WORK REQUIRED:
Render every line of the rows below as a numbered list, skipping blank lines and leaving out the pictures.

-------- INPUT MATERIAL

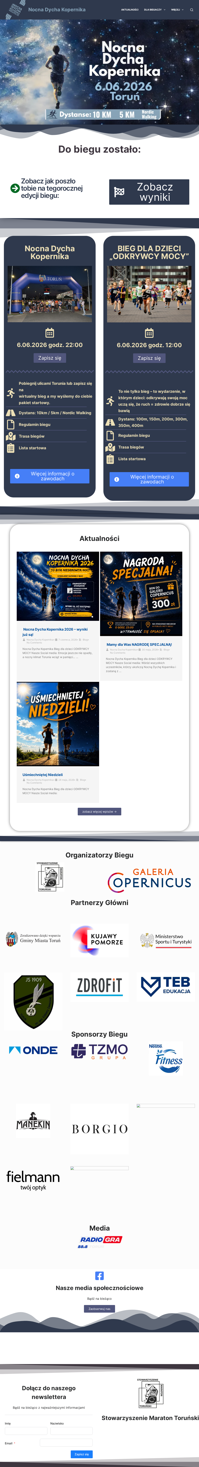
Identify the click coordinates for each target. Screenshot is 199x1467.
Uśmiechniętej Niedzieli (43, 775)
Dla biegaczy (153, 9)
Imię (8, 1423)
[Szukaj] (191, 9)
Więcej (175, 9)
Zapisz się (82, 1454)
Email (8, 1443)
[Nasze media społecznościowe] (99, 1276)
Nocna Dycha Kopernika (57, 9)
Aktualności (129, 9)
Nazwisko (57, 1423)
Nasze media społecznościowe (99, 1287)
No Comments (34, 642)
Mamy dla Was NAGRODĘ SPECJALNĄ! (139, 644)
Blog (85, 639)
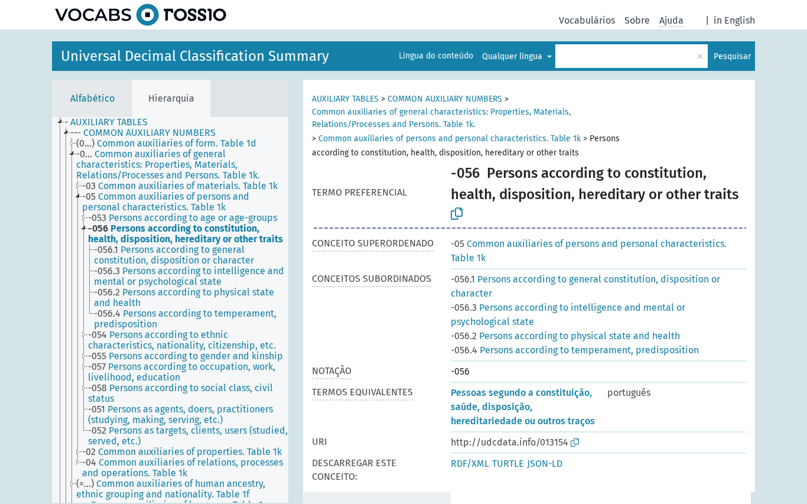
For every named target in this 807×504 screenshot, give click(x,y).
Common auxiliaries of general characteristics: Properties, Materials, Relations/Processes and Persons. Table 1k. (441, 118)
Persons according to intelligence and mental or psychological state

----------------

EXERCISE OUTPUT:
1. Identify the click coordinates for each target. Screenshot is 199x1467.
2. Uśmiechniętej Niedzieli (43, 775)
3. Dla biegaczy (153, 9)
4. Imię (8, 1423)
5. [Szukaj] (191, 9)
6. Więcej (175, 9)
7. Zapisz się (82, 1454)
8. Email (8, 1443)
9. [Nasze media społecznościowe] (99, 1276)
10. Nocna Dycha Kopernika (57, 9)
11. Aktualności (129, 9)
12. Nazwisko (57, 1423)
13. Nasze media społecznościowe (99, 1287)
14. No Comments (34, 642)
15. Mamy dla Was NAGRODĘ SPECJALNĄ! (139, 644)
16. Blog (85, 639)
17. For every named target in this 807×504 screenshot, give click(x,y).
18. Common auxiliaries of general characteristics: Properties, Materials, Relations/Processes and Persons. Table 1k. (441, 118)
19. Persons according to intelligence and mental or psychological state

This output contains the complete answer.